MANILA, Philippines — English teachers from Biñan, Laguna took on the role of students during a series of workshops aim to further equip them with modern and collaborative teaching methods.
More than a hundred teachers, divided into four batches, participated in a series of workshops hosted by the Regional English Language Office of the United States Embassy in Manila, which started on July 29 and lasted until Friday.
“There’s a large group of us in the United States who go out to provide english language training and we do the training based upon the needs of the local community,” Amy Christensen, an English teacher at the Central New Mexico Community College, told INQUIRER.net in an interview during one of the series of workshops held in Alabang.
Christensen, who led the training workshops, is a participant in the US Department of State’s English Language Specialist Program promoting professional development of English teachers.
“Most of the activities that I’m doing are collaborative activities and activities that promote active learning in the classroom.
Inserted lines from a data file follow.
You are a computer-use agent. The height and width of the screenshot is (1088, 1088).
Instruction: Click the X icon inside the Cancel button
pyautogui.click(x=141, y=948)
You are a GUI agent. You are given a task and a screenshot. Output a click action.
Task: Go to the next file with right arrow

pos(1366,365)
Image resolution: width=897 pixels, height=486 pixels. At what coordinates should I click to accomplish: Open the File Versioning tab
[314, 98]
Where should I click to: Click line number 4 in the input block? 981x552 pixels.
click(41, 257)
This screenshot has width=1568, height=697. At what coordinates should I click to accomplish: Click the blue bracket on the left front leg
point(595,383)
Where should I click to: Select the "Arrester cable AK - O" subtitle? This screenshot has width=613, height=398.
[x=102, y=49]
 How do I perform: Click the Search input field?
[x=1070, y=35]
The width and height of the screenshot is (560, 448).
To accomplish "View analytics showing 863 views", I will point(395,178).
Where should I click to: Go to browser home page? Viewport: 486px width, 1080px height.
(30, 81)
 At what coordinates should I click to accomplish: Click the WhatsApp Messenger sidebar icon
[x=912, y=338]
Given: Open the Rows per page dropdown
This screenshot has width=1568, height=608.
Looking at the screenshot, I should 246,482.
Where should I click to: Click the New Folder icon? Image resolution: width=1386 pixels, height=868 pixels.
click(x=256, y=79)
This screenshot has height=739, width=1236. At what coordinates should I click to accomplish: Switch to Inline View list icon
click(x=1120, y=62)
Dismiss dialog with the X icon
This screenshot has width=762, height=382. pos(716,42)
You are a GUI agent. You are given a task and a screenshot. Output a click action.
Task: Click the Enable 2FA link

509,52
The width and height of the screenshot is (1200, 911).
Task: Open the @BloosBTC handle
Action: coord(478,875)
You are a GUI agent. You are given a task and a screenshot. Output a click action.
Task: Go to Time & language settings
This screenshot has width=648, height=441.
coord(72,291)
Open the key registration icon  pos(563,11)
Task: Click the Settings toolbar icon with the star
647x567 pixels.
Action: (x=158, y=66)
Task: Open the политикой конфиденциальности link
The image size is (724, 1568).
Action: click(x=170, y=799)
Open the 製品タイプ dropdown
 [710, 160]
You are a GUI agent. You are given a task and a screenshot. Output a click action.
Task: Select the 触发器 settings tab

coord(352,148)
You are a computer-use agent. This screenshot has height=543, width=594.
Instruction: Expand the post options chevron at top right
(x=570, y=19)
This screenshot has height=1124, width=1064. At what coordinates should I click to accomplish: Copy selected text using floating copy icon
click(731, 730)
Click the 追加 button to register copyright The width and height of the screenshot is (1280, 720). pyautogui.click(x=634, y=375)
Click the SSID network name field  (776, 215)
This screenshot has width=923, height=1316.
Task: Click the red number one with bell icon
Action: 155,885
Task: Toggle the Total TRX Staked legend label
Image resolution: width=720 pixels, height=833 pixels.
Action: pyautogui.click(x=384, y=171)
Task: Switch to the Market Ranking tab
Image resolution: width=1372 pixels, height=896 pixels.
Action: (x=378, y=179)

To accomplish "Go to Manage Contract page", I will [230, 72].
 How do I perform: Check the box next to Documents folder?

I think everybody in the world is moving from kind of a teacher-centered lecture style classroom to more where the students are the focus and they’re more actively involved in their own learning,” she further said.
Interactive learning
Patrick James Pelicano, an English teacher from the Biñan Secondary School of Applied Academics and one of the participants, said the series of trainings helped them learn “how to include and involve students in the learning landscape.”
“As English teachers here in the Philippines, we encounter different problems in teaching english to the students, specifically grammar and reading. So with this seminar, we are able to get different insights on how to teach different lessons in an easy way, in the most dynamic [and] most active way that the teachers could do,” he said.
“Dati kasi, ‘pag nagtuturo ang mga teachers, kami lang ang nasa harap, kami lang ang magsasalita, kami lang ang gagawa, so ang workshop na ‘to, they taught us how to include and involve students in the learning landscape. So instead of us giving all the instruction, giving all the insights, we let them (students) be involved in the learning and let them think and be independent in their own way,” he further explained.
According to the embassy’s Regional English Language Officer, Harold Samuels, the goal of the training program was “to help the students” acquire the highest quality of education through training the teachers themselves.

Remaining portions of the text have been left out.